Bantahan terhadap dalil diatas:

Al-Hafidz Ibnu Hajar menjawab pendalilan dengan hadits Anas bin Malik ini dalam “Fathul Bari11/142 dengan mengatakan:

أَنَّ الْمَنْفِيَّ صِفَةٌ خَاصَّةٌ لَا أَصْلُ الرَّفْعِ ‌وَقَدْ ‌أَشَرْتُ ‌إِلَى ‌ذَلِكَ ‌فِي ‌أَبْوَابِ ‌الِاسْتِسْقَاءِ. 

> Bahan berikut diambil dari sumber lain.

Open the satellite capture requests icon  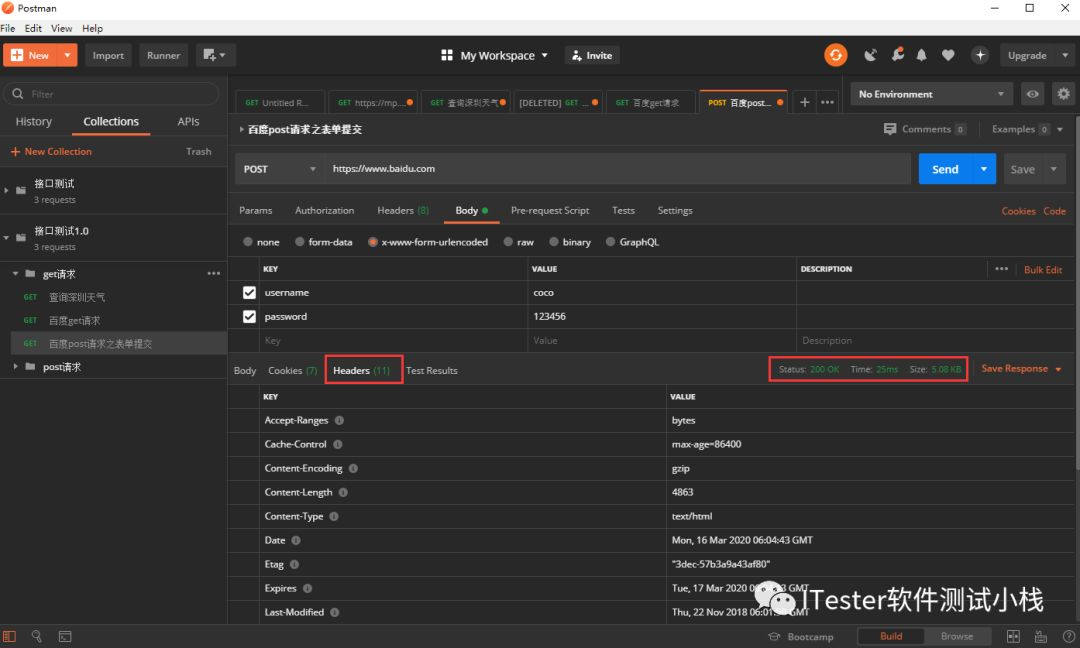[871, 55]
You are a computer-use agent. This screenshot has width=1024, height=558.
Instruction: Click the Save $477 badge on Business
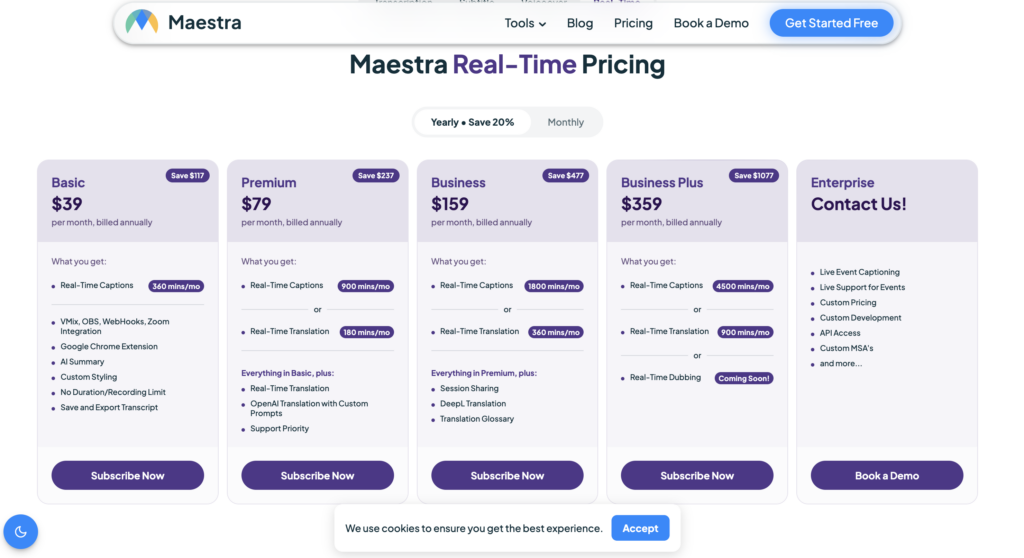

وَحَاصِلُهُ أَنَّ الرَّفْعَ فِي الِاسْتِسْقَاءِ يُخَالِفُ غَيْرَهُ إِمَّا بِالْمُبَالَغَةِ إِلَى أَنْ تَصِيرَ الْيَدَانِ فِي حَذْوِ الْوَجْهِ مَثَلًا وَفِي الدُّعَاءِ إِلَى حَذْوِ الْمَنْكِبَيْنِ وَلَا يُعَكِّرُ عَلَى ذَلِكَ أَنَّهُ ثَبَتَ فِي كُلٍّ مِنْهُمَا حَتَّى يَرَى بَيَاضَ إِبْطَيْهِ بَلْ يُجْمَعُ بِأَنْ تَكُونَ رُؤْيَةُ الْبَيَاضِ فِي الِاسْتِسْقَاءِ أَبْلَغَ مِنْهَا فِي غَيْرِهِ وَإِمَّا أَنَّ الْكَفَّيْنِ فِي الِاسْتِسْقَاءِ يَلِيَانِ الْأَرْضَ وَفِي الدُّعَاءِ يَلِيَانِ السَّمَاءَ. 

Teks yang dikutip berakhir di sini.